Average dice score on 5-fold cross validation training: (a) Average dice score for ET Object, (b) Average dice score for TC Object, (c) Average dice score for WT Object.

Online validation of segmentation results using the 1st to fifth fold model is displayed in Table 2. Five models of training results ensembled using the average method can also be seen in the table.

Table 2. Online validation result on BraTS 2021 validation dataset

This architecture is also tested with the BraTS 2021 testing dataset for the challenge.
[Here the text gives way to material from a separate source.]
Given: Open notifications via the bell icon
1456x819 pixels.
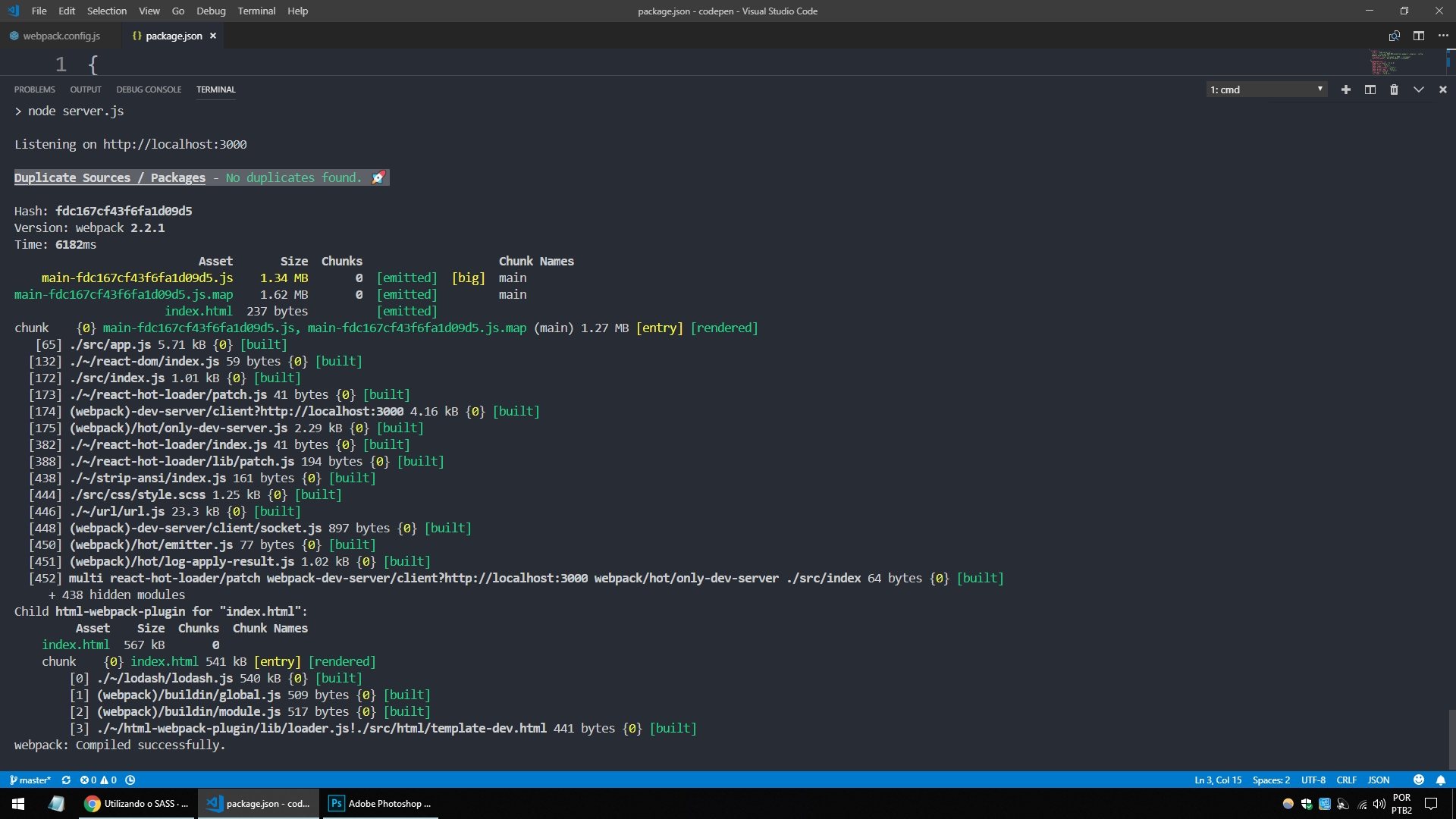Looking at the screenshot, I should point(1442,780).
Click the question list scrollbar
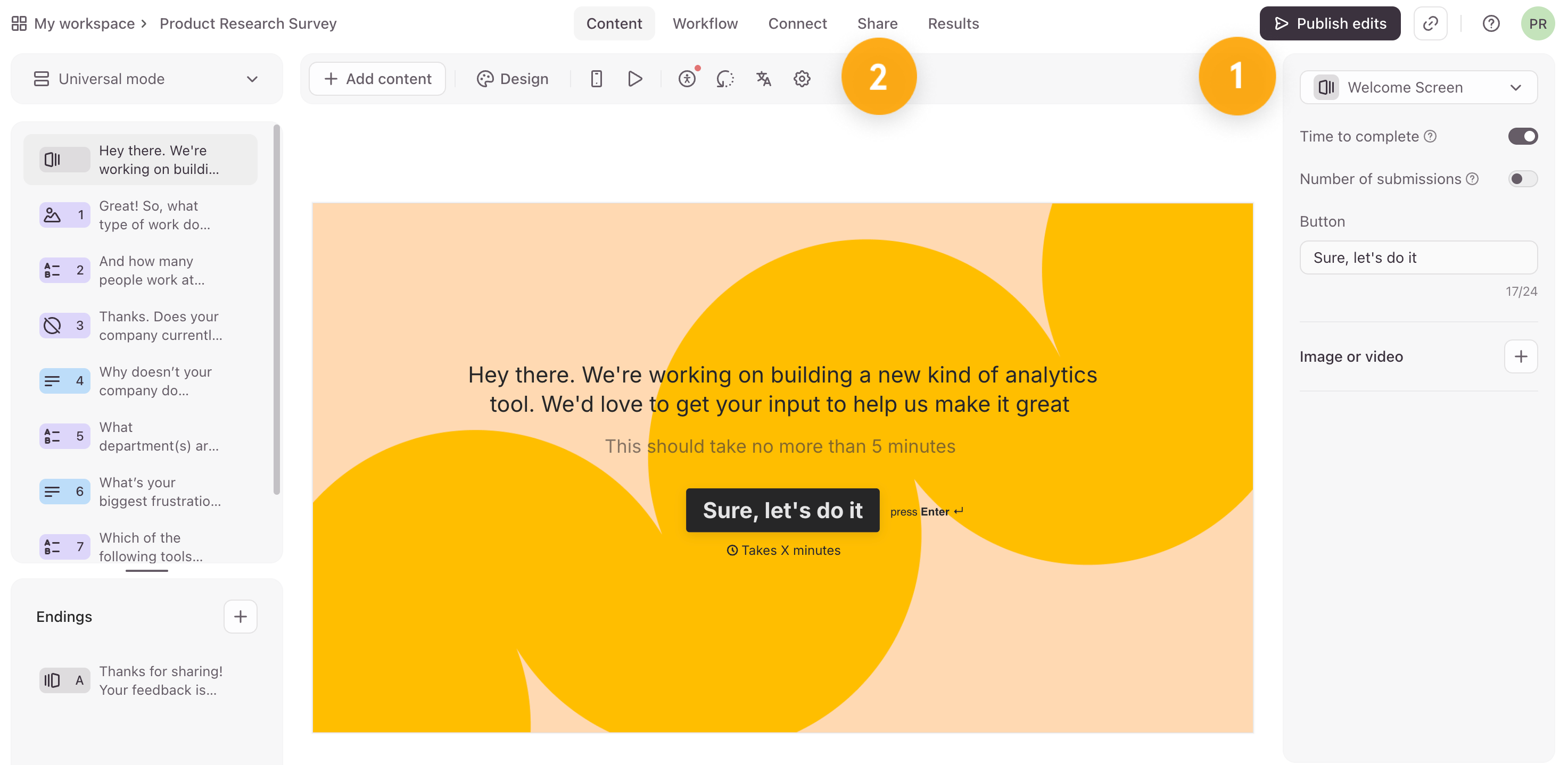This screenshot has height=765, width=1568. tap(277, 309)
The ground truth for this dataset is not provided. We only send the codes that form the architecture and the mechanism for segmenting one patient data individually along with the weight file of the model in a docker format. We use five models that are ensembled into one with the same averaging method as the ensemble model used in the Table 2. The performance results of the 5 model ensemble applied to the BraTS 2021 testing dataset are outstanding, as shown in the Table 3.

Table 3. Online result on BraTS 2021 testing dataset

4 Discussion

In this study, we propose a modified Unet3D architecture for brain tumor segmentation. Modifications include modification of each block with atrous convolution, attention gate, and the addition of residual path. The skip connection section is modified by adding an attention gate that combines the features of the contraction section with the expansion section one level below its equivalent level. The pyramid feature is also added to get better segmentation performance results. Checking using the combination of 5 models on the validation dataset resulted in segmentation performance of 78.02, 80.73, and 89.07 for ET, TC, and WT objects.

In Fig. 4 especially in parts (a), (b), and (d) there is a spike in loss value in certain epochs. The alleged cause of this incident is that random patch picking will result in a volume that has no object, either ET, TC, or WT, but the model still gets its predictions, causing the loss value to spike suddenly. However, the exact cause needs further investigation.